O centro da nossa galáxia, a Via Láctea, é um lugar interessante em todos os sentidos. Primeiro, ele contém o buraco negro supermassivo Sagittarius A* (Sgr A*). Em segundo lugar, há tantos objetos diferentes concentrados ali – de poeira e gás a estrelas e buracos negros – que os cientistas às vezes se perdem nessa diversidade. E embora tudo isso esteja escondido de nós por um véu de matéria interestelar, difícil de penetrar, modelos e estatísticas ajudam a fazer descobertas surpreendentes.

Crédito da imagem: Mark Garlick/Science Photo Library
Estudar o centro da Via Láctea nas faixas do infravermelho e do rádio torna possível encontrar estrelas mesmo atrás de densas nuvens de poeira. É muito mais difícil procurar buracos negros de massa estelar neste “manto”. De acordo com modelos de formação estelar, a região mais próxima do buraco negro supermassivo Sagitário A* pode conter cerca de 300 buracos negros de massa estelar. Como se sabe, quando estrelas grandes o suficiente morrem, seus núcleos entram em colapso e transformam os restos da estrela em um buraco negro. Isso pode ser levado em consideração pelas estatísticas, o que nos permite estimar aproximadamente o número de buracos negros próximos ao centro da galáxia.
O novo trabalho vai além e argumenta que há muito mais buracos negros de massa estelar perto do centro da Via Láctea — não centenas, mas centenas de milhões e até bilhões. Os cientistas chamam o centro da nossa galáxia de um verdadeiro “moedor de carne de estrelas” e um “enxame de buracos negros de massa estelar”.
A ideia básica deste novo modelo é que a região central próxima a Sagitário A* é extremamente rica em gás e poeira em comparação com o resto da galáxia. Isso significa que estrelas massivas do tipo O e B podem facilmente se formar ali. Essas estrelas vivem vidas muito curtas e morrem como supernovas. Seus núcleos colapsam em buracos negros, e a matéria restante se dissipa e pode ser usada para criar novas estrelas. Com o tempo, à medida que estrelas nascem e morrem na região, buracos negros inevitavelmente se acumulam.
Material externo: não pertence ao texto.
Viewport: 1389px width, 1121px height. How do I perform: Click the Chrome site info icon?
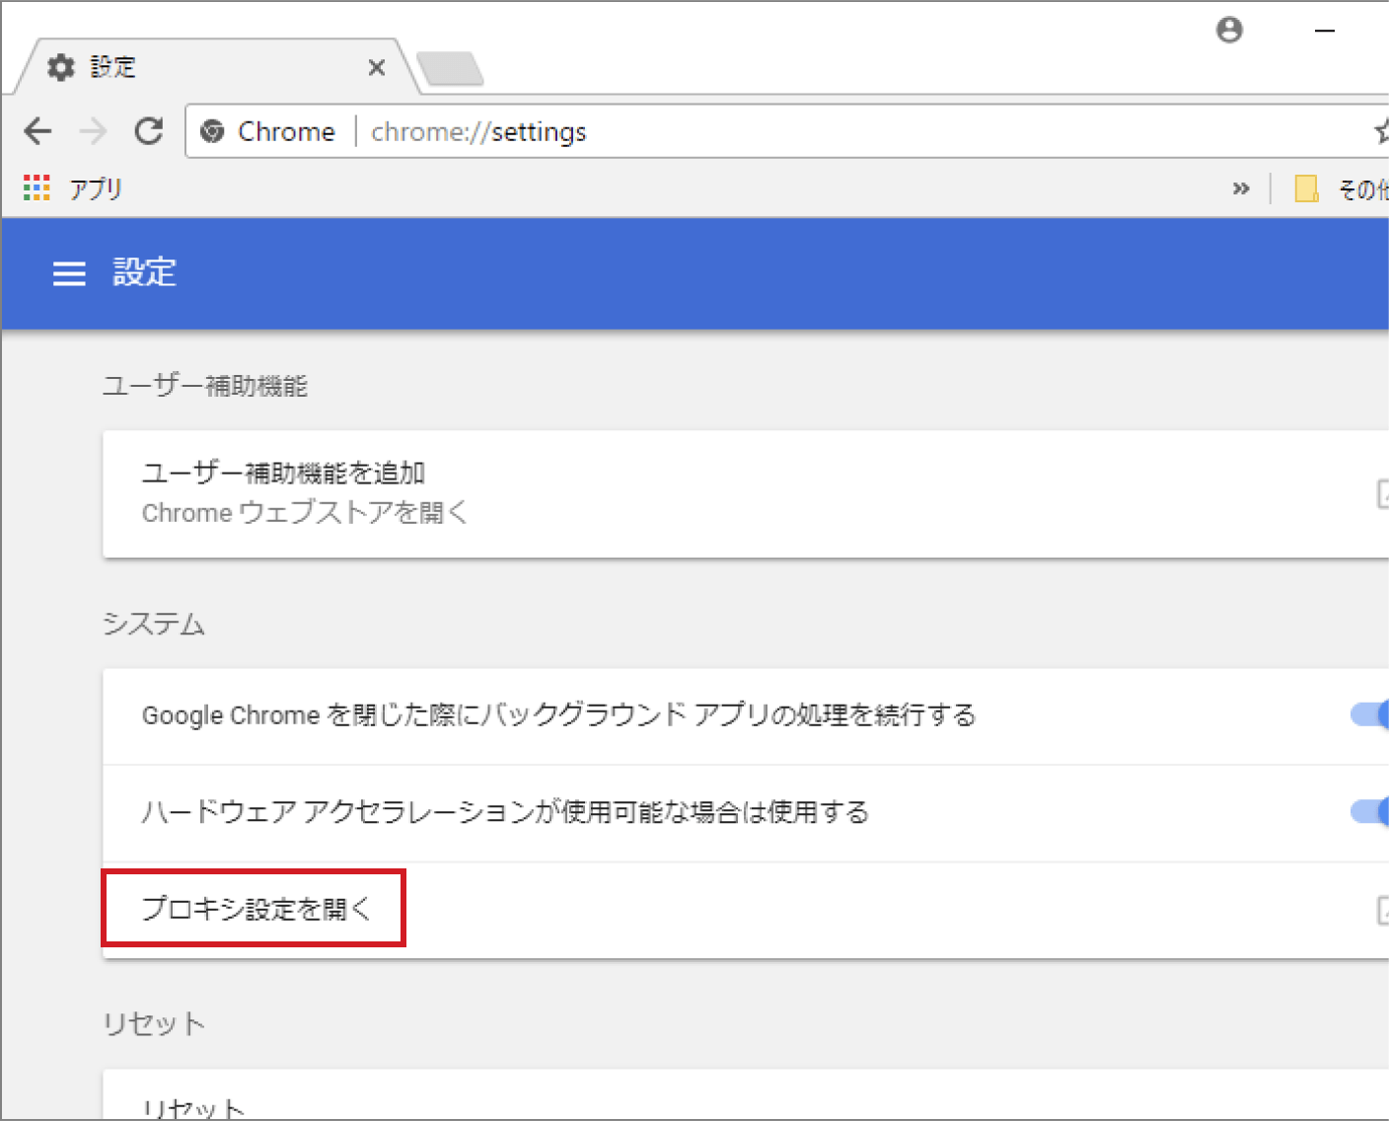pos(212,131)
Com o tempo, tantos buracos negros se acumularão nessa região que as colisões entre eles e estrelas se tornarão comuns. Os buracos negros gradualmente destroem as estrelas, misturando matéria na área e acelerando a formação de novas estrelas e buracos negros. Os autores do estudo apelidaram esse modelo de “destruidor de estrelas”.
Se essa hipótese estiver correta, então o centro da nossa galáxia pode conter milhões ou até bilhões de buracos negros de massa estelar por parsec cúbico (um parsec equivale a 3,26 anos-luz). Qualquer estrela que caia nessa área estará em risco. Para confirmar seu conceito, os cientistas recorreram à análise estatística.
Dada a densidade de buracos negros em uma região, é possível calcular o tempo médio após o qual ocorrerá uma colisão entre uma estrela e um buraco negro. O tempo de colisão depende do número de buracos negros e do tamanho da estrela: quanto mais buracos negros, menor será o período, e quanto mais massiva for a estrela, maior será a probabilidade de colisão.
Depois de realizar cálculos e compará-los com observações, os cientistas descobriram que a região central da galáxia tem menos estrelas do tipo O e mais estrelas do tipo B. Ambos os tipos são estrelas massivas, mas de vida curta. Eles são claramente visíveis devido às suas conchas quentes, o que torna possível sua análise estatística. Como resultado, os cálculos mostraram que na região especificada há cerca de 100 milhões de buracos negros de massa estelar por parsec cúbico. Essa é uma densidade incrivelmente alta que muda radicalmente nossa compreensão dos processos no centro da galáxia.
Esses cálculos são indiretamente confirmados por observações de mais de uma dúzia de estrelas descontroladas que são ejetadas do centro da galáxia a velocidades que excedem os valores intragalácticos normais. As estrelas só conseguiriam atingir velocidades tão colossais por meio de interações próximas com buracos negros, acelerando em seus poços gravitacionais a valores que lhes permitiriam deixar a Via Láctea. O número dessas estrelas é muito grande, indicando uma alta densidade de buracos negros nessa região.